I fall into the Royal Oak for a well-earned pint and curry. The pub hosted the signing of a peace treaty in 1797 after the last invasion of Britain was repelled. The French troops were more interested in drinking and looting, and within two days the invasion had collapsed.

A wonderful first day’s hiking, although I don’t recommend an early morning hangover.

Walk distance: 21 miles.

Total distance: 2,509 miles.

11 thoughts on “Day 155: Trefin to Fishguard”

  1. Well done Tony. We had a few days of bad weather when we walked the Pembrokeshire coast a few years back…approaching St. Ann’s head near Dale, a gust of wind actually knocked me over. Needless to say we missed out the coast path around St. Ann’s head that day & came back to walk that route another time. Great pictures by the way. Good luck, enjoy the CRW beer & take care mate.

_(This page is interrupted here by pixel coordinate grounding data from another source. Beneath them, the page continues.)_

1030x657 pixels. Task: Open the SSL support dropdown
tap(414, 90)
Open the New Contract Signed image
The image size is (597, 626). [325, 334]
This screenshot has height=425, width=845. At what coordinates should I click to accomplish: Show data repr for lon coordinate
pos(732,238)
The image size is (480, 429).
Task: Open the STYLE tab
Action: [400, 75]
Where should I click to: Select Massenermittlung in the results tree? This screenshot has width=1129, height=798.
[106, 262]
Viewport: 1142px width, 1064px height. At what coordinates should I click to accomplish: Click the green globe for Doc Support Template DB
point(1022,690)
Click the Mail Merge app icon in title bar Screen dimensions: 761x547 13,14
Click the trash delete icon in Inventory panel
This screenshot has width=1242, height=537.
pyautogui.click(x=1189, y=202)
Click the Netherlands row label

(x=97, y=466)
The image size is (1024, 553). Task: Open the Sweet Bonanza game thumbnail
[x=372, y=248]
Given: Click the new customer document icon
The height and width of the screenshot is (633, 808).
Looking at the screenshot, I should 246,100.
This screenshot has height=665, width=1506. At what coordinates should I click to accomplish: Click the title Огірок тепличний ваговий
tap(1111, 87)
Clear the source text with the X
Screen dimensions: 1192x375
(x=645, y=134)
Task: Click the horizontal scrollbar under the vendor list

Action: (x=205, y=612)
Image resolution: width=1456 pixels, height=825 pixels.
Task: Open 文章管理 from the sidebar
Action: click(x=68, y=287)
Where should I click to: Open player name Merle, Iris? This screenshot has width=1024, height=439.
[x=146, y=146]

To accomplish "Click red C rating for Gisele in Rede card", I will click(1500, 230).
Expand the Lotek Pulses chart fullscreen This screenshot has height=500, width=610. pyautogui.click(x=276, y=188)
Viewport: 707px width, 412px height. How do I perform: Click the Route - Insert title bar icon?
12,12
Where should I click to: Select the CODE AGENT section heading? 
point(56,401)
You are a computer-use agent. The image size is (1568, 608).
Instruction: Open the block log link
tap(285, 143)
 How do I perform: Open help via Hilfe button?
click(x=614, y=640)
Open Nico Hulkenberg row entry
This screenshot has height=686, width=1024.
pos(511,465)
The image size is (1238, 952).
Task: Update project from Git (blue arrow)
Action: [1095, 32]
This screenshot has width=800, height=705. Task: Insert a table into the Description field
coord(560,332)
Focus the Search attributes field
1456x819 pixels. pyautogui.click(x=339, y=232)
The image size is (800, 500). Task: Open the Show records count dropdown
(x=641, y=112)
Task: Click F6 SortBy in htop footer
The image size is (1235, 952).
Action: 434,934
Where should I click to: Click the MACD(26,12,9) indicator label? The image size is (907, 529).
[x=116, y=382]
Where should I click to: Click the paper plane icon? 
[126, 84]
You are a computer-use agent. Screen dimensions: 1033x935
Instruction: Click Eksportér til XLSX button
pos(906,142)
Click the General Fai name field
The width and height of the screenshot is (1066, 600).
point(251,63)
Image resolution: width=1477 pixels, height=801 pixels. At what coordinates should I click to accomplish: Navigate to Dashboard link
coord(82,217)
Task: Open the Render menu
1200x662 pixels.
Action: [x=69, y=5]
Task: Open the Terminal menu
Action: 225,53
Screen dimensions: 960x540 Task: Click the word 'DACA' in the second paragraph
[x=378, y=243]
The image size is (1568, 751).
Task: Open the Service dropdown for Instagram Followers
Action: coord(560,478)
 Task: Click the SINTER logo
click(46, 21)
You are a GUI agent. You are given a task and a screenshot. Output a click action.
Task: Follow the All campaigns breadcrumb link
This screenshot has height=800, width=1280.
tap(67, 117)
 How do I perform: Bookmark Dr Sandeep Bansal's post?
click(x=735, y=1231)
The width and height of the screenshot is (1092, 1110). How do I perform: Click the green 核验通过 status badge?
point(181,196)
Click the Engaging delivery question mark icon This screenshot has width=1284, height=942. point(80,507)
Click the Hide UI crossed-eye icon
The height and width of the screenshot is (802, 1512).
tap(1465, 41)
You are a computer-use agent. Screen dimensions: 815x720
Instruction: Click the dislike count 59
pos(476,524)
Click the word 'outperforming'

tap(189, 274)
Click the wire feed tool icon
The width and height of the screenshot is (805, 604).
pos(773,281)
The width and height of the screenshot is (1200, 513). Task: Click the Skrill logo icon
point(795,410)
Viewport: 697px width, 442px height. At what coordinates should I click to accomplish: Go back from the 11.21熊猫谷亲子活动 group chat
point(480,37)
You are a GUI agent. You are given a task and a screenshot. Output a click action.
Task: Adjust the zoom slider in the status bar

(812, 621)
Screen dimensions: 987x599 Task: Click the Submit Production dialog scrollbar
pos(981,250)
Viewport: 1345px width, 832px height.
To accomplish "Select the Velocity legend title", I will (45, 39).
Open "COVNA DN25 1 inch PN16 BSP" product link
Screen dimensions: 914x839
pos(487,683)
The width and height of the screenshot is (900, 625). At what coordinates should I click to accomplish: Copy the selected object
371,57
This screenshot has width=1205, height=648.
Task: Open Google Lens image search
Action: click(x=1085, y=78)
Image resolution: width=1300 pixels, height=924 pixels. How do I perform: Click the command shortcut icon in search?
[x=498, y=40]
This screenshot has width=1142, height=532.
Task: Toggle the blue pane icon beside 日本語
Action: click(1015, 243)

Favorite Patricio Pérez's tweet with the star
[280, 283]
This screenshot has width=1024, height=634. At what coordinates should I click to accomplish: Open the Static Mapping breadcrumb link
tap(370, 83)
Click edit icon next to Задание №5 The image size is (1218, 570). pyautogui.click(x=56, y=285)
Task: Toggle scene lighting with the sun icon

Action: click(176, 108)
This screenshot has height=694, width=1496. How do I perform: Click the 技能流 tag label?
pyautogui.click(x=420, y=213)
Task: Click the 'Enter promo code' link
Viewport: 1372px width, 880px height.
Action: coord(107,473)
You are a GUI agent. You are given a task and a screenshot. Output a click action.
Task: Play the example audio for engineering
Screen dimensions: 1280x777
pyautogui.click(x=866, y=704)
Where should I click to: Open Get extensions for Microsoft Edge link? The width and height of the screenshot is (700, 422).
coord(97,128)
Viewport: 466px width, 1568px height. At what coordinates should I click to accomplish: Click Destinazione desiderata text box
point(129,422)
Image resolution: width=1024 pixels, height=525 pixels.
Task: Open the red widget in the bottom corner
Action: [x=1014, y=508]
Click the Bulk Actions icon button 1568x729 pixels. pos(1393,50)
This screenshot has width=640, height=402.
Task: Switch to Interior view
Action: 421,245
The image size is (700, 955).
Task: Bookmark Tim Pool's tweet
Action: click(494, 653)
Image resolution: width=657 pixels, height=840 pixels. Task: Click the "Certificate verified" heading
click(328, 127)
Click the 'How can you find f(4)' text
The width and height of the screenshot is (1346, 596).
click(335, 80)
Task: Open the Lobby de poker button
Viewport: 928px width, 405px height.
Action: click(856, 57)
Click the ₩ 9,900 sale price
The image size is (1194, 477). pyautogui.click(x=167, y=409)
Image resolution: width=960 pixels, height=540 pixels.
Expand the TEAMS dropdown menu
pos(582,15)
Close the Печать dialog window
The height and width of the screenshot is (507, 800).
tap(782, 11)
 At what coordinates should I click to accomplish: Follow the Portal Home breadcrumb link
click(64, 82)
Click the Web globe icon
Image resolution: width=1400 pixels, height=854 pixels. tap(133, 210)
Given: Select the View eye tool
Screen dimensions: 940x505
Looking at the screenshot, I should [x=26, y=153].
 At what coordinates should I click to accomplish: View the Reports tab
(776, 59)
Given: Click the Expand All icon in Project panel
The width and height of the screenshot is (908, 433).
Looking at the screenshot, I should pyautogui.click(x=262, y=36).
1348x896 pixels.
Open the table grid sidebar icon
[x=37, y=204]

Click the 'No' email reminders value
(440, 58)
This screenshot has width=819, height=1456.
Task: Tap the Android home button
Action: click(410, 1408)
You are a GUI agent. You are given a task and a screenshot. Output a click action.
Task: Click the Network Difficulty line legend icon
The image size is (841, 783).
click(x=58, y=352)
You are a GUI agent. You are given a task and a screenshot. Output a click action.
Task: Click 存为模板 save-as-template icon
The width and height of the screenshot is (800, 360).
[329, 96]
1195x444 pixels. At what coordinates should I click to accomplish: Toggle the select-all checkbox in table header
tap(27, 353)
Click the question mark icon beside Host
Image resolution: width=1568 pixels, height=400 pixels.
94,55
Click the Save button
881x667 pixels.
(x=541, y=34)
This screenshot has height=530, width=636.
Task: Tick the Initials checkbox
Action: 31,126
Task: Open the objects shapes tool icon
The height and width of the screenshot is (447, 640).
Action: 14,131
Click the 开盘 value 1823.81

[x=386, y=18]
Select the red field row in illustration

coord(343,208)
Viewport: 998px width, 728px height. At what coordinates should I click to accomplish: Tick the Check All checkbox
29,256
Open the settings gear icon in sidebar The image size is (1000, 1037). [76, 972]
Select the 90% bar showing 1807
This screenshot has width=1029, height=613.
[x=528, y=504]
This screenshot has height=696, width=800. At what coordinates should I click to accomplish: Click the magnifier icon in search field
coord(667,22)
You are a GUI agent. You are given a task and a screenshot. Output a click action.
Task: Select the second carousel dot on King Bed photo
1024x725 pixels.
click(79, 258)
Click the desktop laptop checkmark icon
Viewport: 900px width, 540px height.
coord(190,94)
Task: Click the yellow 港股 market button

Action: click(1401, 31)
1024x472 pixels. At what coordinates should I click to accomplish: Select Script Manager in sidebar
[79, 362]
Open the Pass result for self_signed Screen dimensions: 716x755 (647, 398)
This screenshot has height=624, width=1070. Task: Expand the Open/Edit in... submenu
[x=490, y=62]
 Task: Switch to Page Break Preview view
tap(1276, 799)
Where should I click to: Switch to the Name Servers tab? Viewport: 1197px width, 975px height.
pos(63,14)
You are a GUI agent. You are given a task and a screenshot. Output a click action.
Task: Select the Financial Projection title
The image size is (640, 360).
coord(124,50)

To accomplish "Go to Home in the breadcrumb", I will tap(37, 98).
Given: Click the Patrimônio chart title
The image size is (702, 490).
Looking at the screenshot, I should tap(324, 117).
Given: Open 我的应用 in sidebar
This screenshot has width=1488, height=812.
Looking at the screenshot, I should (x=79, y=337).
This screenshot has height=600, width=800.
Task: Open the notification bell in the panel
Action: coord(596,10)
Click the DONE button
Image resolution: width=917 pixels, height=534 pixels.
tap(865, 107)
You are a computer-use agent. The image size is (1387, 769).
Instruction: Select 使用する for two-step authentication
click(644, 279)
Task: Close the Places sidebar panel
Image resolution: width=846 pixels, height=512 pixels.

    1. Thanks Mike. Without poles, I might have been blown over. There was one very short scramble where I backed down and hacked my way through the gorse instead. I would not like to be camping in that! 🙂

  2. That’s a striking photo of Strumble Head Lighthouse. Last time I was there it was too wet and misty to walk very far along the cliffs. I hope the weather is kind to you!